Dataset entries
___
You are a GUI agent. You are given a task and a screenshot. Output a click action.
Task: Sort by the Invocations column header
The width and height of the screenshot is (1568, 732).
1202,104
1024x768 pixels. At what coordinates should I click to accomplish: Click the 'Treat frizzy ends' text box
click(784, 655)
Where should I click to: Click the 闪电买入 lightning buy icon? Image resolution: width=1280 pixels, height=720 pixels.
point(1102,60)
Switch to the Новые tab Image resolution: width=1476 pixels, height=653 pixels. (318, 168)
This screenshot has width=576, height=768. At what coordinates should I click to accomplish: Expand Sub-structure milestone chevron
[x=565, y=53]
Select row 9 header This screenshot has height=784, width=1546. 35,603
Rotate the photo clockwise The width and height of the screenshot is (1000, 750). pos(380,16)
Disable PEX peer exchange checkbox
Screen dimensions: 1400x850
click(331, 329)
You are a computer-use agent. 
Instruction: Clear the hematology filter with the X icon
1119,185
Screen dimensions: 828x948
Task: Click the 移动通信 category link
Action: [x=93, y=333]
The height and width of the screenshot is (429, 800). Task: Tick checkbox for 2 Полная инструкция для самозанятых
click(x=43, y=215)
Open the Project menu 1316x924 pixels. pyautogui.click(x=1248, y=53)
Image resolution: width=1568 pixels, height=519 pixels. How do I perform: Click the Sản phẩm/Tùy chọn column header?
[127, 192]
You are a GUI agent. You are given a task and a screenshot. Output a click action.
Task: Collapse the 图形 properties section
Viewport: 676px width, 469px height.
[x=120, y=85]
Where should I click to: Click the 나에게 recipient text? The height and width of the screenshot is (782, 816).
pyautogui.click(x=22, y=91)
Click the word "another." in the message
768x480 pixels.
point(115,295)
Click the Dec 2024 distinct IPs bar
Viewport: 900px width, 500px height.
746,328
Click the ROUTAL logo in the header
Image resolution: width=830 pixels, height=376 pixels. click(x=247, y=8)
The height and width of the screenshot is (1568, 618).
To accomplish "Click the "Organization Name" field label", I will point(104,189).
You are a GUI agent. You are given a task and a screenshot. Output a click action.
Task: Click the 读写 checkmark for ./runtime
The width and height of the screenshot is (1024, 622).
___
The answer must be all of the entries, restated exactly.

You are a GUI agent. You are given a task and a screenshot. Output a click action.
Task: Sort by the Invocations column header
The width and height of the screenshot is (1568, 732).
1202,104
1024x768 pixels. At what coordinates should I click to accomplish: Click the 'Treat frizzy ends' text box
click(784, 655)
Where should I click to: Click the 闪电买入 lightning buy icon? Image resolution: width=1280 pixels, height=720 pixels.
point(1102,60)
Switch to the Новые tab Image resolution: width=1476 pixels, height=653 pixels. (318, 168)
This screenshot has width=576, height=768. At what coordinates should I click to accomplish: Expand Sub-structure milestone chevron
[x=565, y=53]
Select row 9 header This screenshot has height=784, width=1546. 35,603
Rotate the photo clockwise The width and height of the screenshot is (1000, 750). pos(380,16)
Disable PEX peer exchange checkbox
Screen dimensions: 1400x850
click(331, 329)
You are a computer-use agent. 
Instruction: Clear the hematology filter with the X icon
1119,185
Screen dimensions: 828x948
Task: Click the 移动通信 category link
Action: [x=93, y=333]
The height and width of the screenshot is (429, 800). Task: Tick checkbox for 2 Полная инструкция для самозанятых
click(x=43, y=215)
Open the Project menu 1316x924 pixels. pyautogui.click(x=1248, y=53)
Image resolution: width=1568 pixels, height=519 pixels. How do I perform: Click the Sản phẩm/Tùy chọn column header?
[127, 192]
You are a GUI agent. You are given a task and a screenshot. Output a click action.
Task: Collapse the 图形 properties section
Viewport: 676px width, 469px height.
[x=120, y=85]
Where should I click to: Click the 나에게 recipient text? The height and width of the screenshot is (782, 816).
pyautogui.click(x=22, y=91)
Click the word "another." in the message
768x480 pixels.
point(115,295)
Click the Dec 2024 distinct IPs bar
Viewport: 900px width, 500px height.
746,328
Click the ROUTAL logo in the header
Image resolution: width=830 pixels, height=376 pixels. click(x=247, y=8)
The height and width of the screenshot is (1568, 618).
To accomplish "Click the "Organization Name" field label", I will point(104,189).
You are a GUI agent. You are given a task and a screenshot. Output a click action.
Task: Click the 读写 checkmark for ./runtime
The width and height of the screenshot is (1024, 622).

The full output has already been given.